MATERIALS PROVIDED:
==*==

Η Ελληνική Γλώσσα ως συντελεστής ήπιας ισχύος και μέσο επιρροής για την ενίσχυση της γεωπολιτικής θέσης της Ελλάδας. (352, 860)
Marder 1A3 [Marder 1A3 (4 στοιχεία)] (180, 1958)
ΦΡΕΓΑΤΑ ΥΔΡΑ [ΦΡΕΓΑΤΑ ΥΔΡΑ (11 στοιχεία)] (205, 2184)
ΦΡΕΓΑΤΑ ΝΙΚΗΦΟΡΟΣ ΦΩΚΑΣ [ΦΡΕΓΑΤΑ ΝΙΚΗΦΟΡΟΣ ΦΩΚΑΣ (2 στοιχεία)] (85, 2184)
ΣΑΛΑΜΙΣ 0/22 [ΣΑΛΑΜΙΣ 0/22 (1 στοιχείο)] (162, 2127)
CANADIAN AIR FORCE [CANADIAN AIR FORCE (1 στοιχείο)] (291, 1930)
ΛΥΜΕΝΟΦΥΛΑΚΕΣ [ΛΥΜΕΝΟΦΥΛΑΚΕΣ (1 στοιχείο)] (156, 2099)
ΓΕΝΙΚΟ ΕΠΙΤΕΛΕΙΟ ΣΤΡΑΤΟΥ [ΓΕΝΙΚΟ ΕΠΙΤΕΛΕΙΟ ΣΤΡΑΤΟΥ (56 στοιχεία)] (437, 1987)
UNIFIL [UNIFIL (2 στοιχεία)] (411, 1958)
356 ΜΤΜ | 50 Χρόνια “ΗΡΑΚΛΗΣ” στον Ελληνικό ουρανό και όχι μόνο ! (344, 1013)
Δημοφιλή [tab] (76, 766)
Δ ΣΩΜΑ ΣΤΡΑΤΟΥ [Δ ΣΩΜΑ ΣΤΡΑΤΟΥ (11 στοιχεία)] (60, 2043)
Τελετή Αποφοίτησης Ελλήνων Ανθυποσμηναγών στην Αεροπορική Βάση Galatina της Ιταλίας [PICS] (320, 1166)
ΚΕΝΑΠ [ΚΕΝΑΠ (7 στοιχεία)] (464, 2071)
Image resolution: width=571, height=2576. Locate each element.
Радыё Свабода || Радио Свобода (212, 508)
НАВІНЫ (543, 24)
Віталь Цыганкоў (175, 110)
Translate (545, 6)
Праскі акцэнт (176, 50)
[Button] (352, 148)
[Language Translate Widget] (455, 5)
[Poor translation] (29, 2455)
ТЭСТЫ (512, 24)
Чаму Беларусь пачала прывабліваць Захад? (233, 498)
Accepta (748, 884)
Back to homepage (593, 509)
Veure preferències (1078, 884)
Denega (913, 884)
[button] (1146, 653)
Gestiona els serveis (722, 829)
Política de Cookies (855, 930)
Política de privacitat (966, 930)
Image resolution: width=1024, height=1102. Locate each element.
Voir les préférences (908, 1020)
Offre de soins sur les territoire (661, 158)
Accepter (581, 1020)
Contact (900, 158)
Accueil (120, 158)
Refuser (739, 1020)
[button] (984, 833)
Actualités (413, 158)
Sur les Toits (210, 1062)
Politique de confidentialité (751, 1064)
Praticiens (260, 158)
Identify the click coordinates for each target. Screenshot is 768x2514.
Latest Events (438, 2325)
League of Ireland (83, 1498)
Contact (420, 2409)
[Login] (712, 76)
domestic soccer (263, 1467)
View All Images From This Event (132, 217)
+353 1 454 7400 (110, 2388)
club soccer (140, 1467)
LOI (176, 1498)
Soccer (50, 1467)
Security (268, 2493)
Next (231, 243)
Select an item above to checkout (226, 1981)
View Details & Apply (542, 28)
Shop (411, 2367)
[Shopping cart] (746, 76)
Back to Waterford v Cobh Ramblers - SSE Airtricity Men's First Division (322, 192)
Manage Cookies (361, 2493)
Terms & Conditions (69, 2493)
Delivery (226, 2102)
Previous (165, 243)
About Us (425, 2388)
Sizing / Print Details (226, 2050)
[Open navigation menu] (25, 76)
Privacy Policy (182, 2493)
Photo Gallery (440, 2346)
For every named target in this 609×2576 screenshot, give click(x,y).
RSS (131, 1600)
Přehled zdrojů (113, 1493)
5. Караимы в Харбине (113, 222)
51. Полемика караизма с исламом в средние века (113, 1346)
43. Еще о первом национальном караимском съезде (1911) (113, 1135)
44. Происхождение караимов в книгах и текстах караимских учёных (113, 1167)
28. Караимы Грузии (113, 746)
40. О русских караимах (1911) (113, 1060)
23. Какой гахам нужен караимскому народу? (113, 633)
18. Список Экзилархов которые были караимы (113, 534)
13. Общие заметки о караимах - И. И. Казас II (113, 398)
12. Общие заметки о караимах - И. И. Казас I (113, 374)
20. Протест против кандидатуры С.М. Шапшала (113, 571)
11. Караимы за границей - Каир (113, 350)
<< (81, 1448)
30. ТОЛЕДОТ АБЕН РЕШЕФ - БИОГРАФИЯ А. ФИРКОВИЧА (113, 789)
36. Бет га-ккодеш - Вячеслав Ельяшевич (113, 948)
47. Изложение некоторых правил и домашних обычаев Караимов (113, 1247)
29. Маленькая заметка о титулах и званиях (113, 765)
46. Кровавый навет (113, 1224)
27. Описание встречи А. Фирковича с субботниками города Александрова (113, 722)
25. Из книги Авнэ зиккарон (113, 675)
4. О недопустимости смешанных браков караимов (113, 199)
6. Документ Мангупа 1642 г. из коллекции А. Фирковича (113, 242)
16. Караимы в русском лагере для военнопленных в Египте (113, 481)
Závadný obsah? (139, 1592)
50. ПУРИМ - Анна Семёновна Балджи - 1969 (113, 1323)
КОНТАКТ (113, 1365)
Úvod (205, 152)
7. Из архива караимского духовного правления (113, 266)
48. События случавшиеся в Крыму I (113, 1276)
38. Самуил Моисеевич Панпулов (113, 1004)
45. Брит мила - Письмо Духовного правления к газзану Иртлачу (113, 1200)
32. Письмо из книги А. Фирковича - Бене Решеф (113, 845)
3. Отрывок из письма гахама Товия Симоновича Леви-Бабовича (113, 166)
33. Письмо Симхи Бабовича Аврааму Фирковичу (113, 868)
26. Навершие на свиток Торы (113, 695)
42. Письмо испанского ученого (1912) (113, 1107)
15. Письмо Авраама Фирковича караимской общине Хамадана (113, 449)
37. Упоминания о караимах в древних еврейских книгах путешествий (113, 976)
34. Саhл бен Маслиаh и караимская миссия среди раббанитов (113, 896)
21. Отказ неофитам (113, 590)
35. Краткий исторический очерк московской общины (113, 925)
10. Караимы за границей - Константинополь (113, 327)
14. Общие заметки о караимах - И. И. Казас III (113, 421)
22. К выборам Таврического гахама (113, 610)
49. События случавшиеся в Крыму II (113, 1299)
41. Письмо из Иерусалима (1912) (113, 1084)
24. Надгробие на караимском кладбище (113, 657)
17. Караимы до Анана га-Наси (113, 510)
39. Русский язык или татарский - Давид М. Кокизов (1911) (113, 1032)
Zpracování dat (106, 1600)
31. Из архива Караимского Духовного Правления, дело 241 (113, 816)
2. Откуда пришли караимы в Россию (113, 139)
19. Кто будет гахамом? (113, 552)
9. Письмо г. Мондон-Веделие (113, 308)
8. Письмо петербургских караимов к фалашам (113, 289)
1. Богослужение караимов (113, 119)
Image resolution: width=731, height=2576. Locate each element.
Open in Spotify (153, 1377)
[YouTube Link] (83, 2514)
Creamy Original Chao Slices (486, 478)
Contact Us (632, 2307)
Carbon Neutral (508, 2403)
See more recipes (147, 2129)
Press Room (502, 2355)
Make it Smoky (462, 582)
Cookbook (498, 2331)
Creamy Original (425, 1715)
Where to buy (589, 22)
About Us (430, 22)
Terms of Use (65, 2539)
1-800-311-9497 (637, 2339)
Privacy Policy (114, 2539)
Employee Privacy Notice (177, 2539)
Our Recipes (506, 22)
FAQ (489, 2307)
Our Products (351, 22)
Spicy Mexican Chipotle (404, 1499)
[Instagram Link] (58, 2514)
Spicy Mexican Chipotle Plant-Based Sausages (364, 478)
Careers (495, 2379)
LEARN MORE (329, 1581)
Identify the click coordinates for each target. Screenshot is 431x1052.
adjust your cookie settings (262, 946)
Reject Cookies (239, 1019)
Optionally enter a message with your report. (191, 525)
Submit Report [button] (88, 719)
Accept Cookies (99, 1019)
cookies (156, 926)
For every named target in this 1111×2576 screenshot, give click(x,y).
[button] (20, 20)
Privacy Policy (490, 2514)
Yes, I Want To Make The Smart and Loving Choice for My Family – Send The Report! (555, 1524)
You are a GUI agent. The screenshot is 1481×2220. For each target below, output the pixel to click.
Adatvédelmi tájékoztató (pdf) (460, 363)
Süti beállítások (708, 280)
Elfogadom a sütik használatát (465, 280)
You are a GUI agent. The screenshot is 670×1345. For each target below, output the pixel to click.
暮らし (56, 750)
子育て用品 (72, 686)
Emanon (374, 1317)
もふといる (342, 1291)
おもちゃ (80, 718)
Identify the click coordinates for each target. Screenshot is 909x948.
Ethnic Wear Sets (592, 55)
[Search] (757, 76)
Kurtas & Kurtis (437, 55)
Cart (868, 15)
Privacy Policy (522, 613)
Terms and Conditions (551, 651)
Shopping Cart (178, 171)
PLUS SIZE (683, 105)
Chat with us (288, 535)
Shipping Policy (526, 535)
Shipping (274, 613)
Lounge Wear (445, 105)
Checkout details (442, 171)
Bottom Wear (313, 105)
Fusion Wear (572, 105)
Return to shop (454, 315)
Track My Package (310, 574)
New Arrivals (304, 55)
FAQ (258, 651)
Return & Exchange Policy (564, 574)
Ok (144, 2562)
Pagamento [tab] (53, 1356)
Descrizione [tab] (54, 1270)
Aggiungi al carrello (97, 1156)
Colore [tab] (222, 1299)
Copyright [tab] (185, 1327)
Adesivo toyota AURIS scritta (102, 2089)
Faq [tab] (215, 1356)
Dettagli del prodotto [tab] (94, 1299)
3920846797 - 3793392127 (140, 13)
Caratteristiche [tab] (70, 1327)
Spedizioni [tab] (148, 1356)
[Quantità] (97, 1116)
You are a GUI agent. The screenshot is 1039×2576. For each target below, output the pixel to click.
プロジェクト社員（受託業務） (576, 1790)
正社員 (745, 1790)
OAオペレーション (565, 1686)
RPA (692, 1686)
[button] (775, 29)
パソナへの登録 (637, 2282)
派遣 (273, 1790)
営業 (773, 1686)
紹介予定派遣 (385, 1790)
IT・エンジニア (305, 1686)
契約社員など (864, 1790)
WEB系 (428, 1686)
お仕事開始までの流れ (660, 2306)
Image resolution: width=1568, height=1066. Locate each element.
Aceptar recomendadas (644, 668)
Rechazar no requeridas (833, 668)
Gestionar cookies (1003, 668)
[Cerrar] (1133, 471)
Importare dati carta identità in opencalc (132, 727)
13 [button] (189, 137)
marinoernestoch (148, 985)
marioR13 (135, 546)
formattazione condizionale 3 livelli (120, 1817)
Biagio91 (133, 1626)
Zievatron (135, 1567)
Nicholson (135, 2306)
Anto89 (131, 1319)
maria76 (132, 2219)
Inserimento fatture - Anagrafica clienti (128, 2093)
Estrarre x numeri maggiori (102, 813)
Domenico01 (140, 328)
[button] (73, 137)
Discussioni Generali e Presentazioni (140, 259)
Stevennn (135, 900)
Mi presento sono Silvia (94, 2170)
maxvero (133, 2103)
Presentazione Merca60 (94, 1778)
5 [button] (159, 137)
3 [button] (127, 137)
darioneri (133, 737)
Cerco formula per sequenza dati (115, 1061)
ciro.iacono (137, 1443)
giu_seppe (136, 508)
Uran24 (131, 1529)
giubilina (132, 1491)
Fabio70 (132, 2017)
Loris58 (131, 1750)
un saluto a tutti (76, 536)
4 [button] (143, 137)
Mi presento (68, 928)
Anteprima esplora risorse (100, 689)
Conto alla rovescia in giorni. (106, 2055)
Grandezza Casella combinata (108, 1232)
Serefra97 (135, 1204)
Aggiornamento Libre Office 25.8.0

==*==

YOUR TASK:
Reproduce verbatim the part of the records above that begins with the line containing "Screenshot is 909x948." and ends with the line containing "Discussioni Generali e", including both of those lines.

ANSWER FOR THIS EXERCISE:
Identify the click coordinates for each target. Screenshot is 909x948.
Ethnic Wear Sets (592, 55)
[Search] (757, 76)
Kurtas & Kurtis (437, 55)
Cart (868, 15)
Privacy Policy (522, 613)
Terms and Conditions (551, 651)
Shopping Cart (178, 171)
PLUS SIZE (683, 105)
Chat with us (288, 535)
Shipping Policy (526, 535)
Shipping (274, 613)
Lounge Wear (445, 105)
Checkout details (442, 171)
Bottom Wear (313, 105)
Fusion Wear (572, 105)
Return to shop (454, 315)
Track My Package (310, 574)
New Arrivals (304, 55)
FAQ (258, 651)
Return & Exchange Policy (564, 574)
Ok (144, 2562)
Pagamento [tab] (53, 1356)
Descrizione [tab] (54, 1270)
Aggiungi al carrello (97, 1156)
Colore [tab] (222, 1299)
Copyright [tab] (185, 1327)
Adesivo toyota AURIS scritta (102, 2089)
Faq [tab] (215, 1356)
Dettagli del prodotto [tab] (94, 1299)
3920846797 - 3793392127 (140, 13)
Caratteristiche [tab] (70, 1327)
Spedizioni [tab] (148, 1356)
[Quantità] (97, 1116)
You are a GUI agent. The screenshot is 1039×2576. For each target below, output the pixel to click.
プロジェクト社員（受託業務） (576, 1790)
正社員 (745, 1790)
OAオペレーション (565, 1686)
RPA (692, 1686)
[button] (775, 29)
パソナへの登録 (637, 2282)
派遣 (273, 1790)
営業 (773, 1686)
紹介予定派遣 (385, 1790)
IT・エンジニア (305, 1686)
契約社員など (864, 1790)
WEB系 (428, 1686)
お仕事開始までの流れ (660, 2306)
Image resolution: width=1568, height=1066. Locate each element.
Aceptar recomendadas (644, 668)
Rechazar no requeridas (833, 668)
Gestionar cookies (1003, 668)
[Cerrar] (1133, 471)
Importare dati carta identità in opencalc (132, 727)
13 [button] (189, 137)
marinoernestoch (148, 985)
marioR13 (135, 546)
formattazione condizionale 3 livelli (120, 1817)
Biagio91 (133, 1626)
Zievatron (135, 1567)
Nicholson (135, 2306)
Anto89 (131, 1319)
maria76 (132, 2219)
Inserimento fatture - Anagrafica clienti (128, 2093)
Estrarre x numeri maggiori (102, 813)
Domenico01 (140, 328)
[button] (73, 137)
Discussioni Generali e Presentazioni (140, 259)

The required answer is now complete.